C Routines for accessing NDF Provenance

 C.1 Functions Provides:
 C.2 The PROVENANCE Extension:
 C.3 The Pre V6 PROVENANCE Extension:
 C.4 Full Fortran Function Specifications
 C.5 Full C Function Specifications

This section describes all the functions used for reading, writing, modifying and querying provenance information in an NDF.

The provenance information in an NDF encapsulates details of all the other NDFs that were used in the creation of the NDF. The information is hierarchical and includes parents, grandparents, great-grandparents, etc., all the way back to “root ancestors” (a root ancestor is an ancestor NDF that has no recorded parents).

On disk, the provenance information is stored in an NDF extension called “PROVENANCE” (for details see the section “The PROVENANCE Extension” below). The ndgReadProv function reads this information and copies it into an in-memory structure for faster access. All the other public functions defined by this module accept an identifier for such an in-memory structure as their first argument. The ndgWriteProv function can be used to write the in-memory structure back out to disk as a PROVENANCE extension in an NDF. The in-memory structure should be freed when no longer needed, using ndgFreeProv.
= = = =
● **Tasks and exercises**:
a – According to the NDF provenance section, what is a root ancestor?
b – Quote the NDF provenance section from "On disk, the" up to and including "needed, using ndgFreeProv.".
c – Summarize the NDF provenance section in two sentences.

Dataset excerpt
= = = =
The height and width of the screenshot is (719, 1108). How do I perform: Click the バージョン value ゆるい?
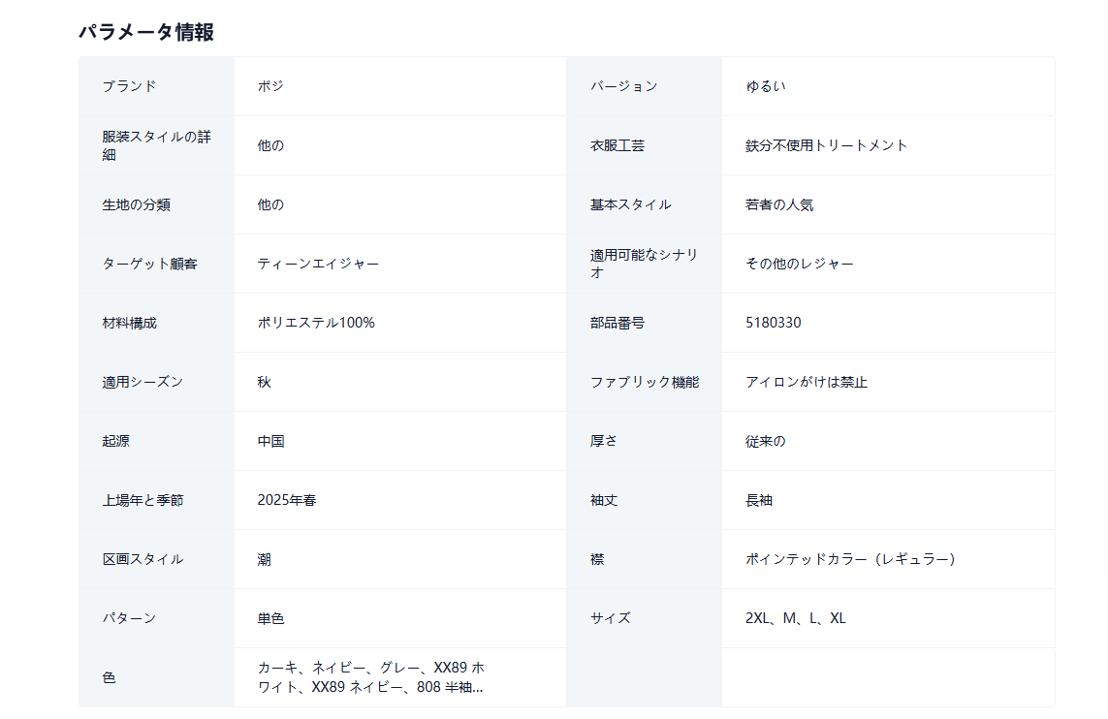(765, 86)
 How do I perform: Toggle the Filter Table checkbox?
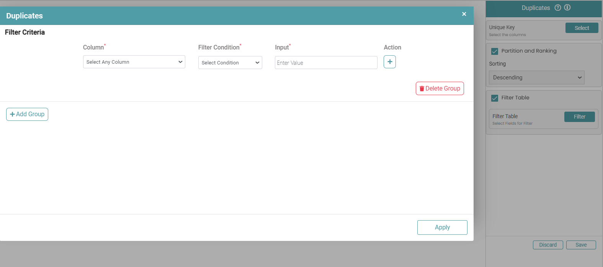coord(495,98)
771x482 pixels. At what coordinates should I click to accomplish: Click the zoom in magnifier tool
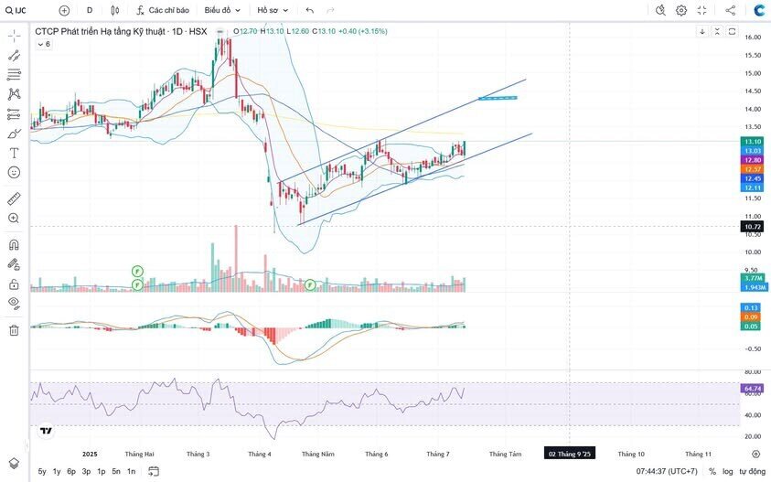coord(14,219)
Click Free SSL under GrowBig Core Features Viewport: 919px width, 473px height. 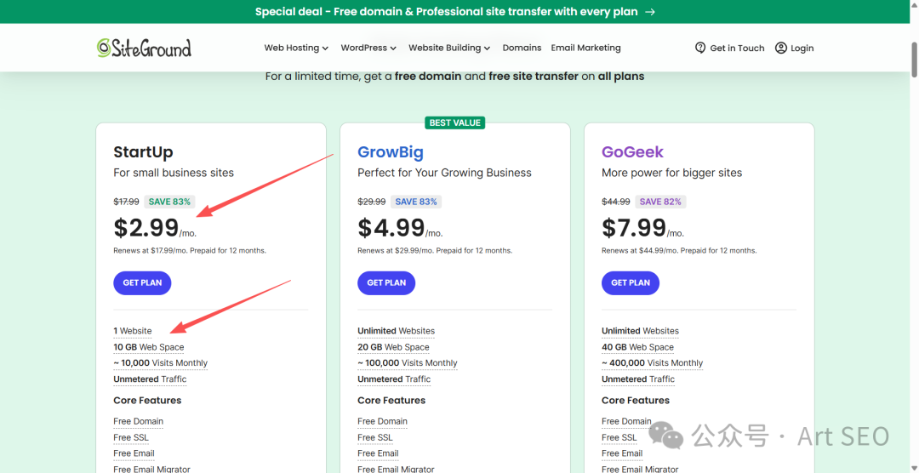pyautogui.click(x=375, y=437)
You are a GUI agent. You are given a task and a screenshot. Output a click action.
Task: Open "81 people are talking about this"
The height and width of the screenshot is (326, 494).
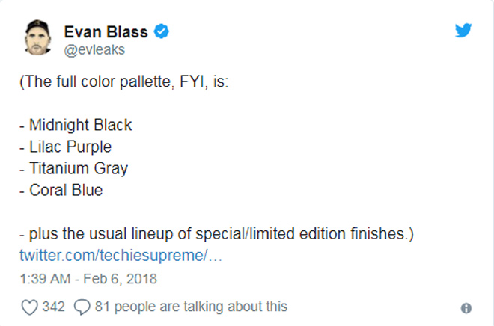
= = = =
● **The responses**:
a – An ancestor NDF that has no recorded parents.

b –
On disk, the provenance information is stored in an NDF extension called “PROVENANCE” (for details see the section “The PROVENANCE Extension” below). The ndgReadProv function reads this information and copies it into an in-memory structure for faster access. All the other public functions defined by this module accept an identifier for such an in-memory structure as their first argument. The ndgWriteProv function can be used to write the in-memory structure back out to disk as a PROVENANCE extension in an NDF. The in-memory structure should be freed when no longer needed, using ndgFreeProv.

c – Provenance information in an NDF hierarchically records all the other NDFs used to create it, back to root ancestors that have no recorded parents. It is stored on disk in a PROVENANCE extension, which ndgReadProv copies into an in-memory structure that the other functions use, ndgWriteProv writes back out, and ndgFreeProv frees.